** Start Input for this task **

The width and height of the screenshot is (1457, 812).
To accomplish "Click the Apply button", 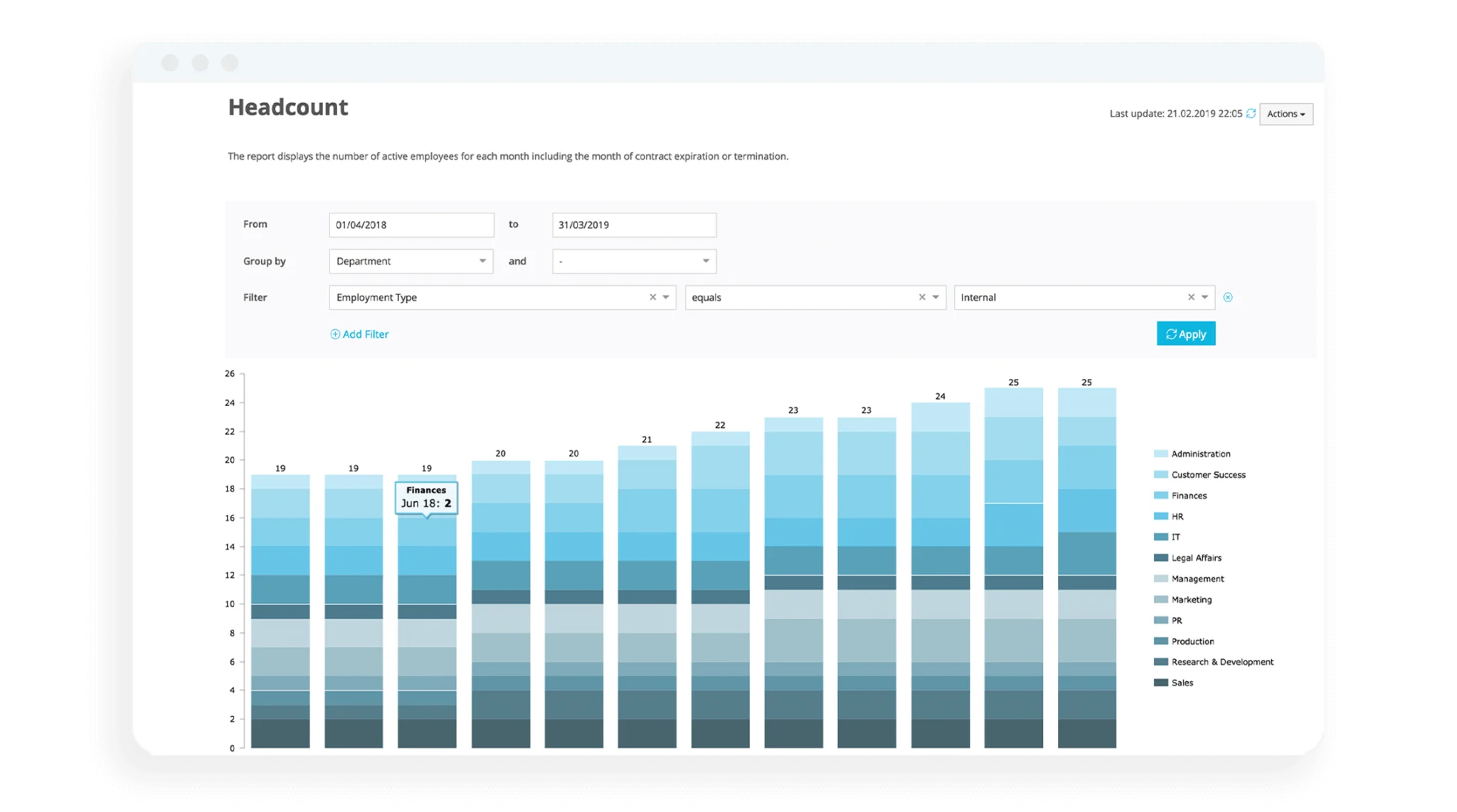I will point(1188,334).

** End Input for this task **
** Start Input for this task **

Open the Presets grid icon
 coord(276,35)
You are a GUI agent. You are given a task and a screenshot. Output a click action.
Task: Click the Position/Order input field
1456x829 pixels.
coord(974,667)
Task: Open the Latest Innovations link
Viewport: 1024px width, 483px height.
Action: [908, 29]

** End Input for this task **
** Start Input for this task **

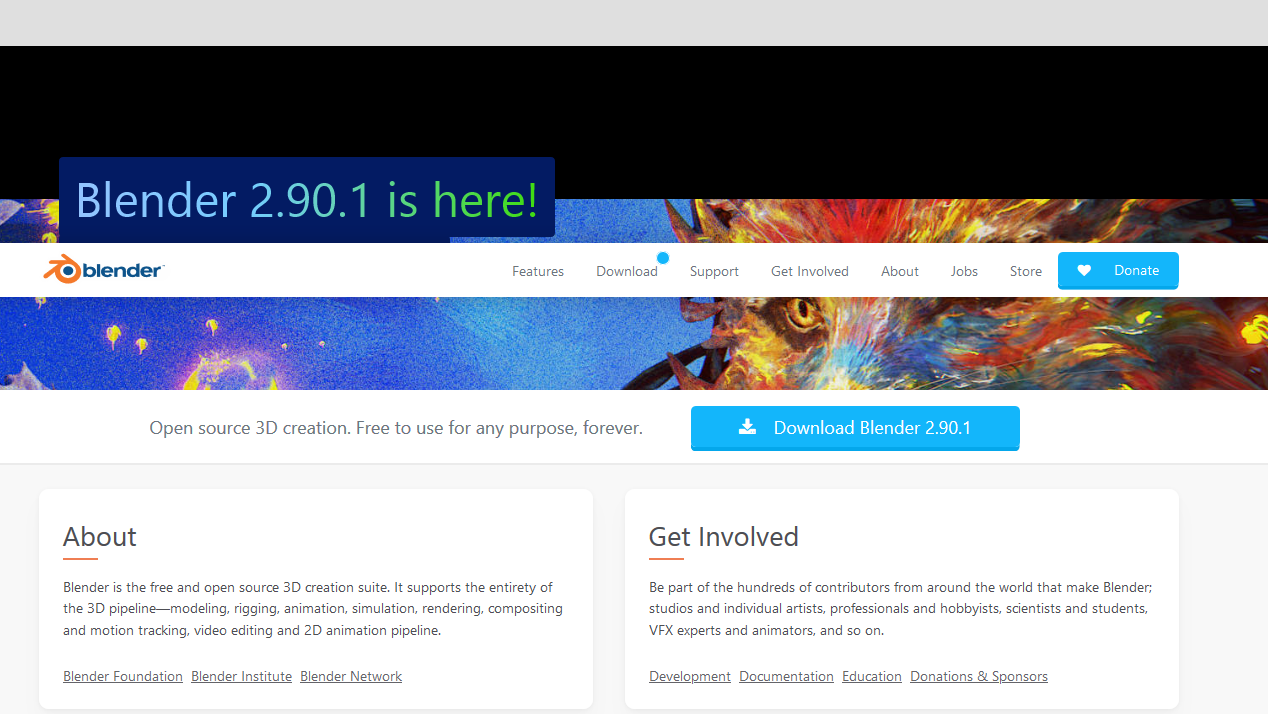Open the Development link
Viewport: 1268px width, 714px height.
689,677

** End Input for this task **

Requirement: Count the lines of the records that contain the word "screenshot". Reply with the number only.

Exercise output: 2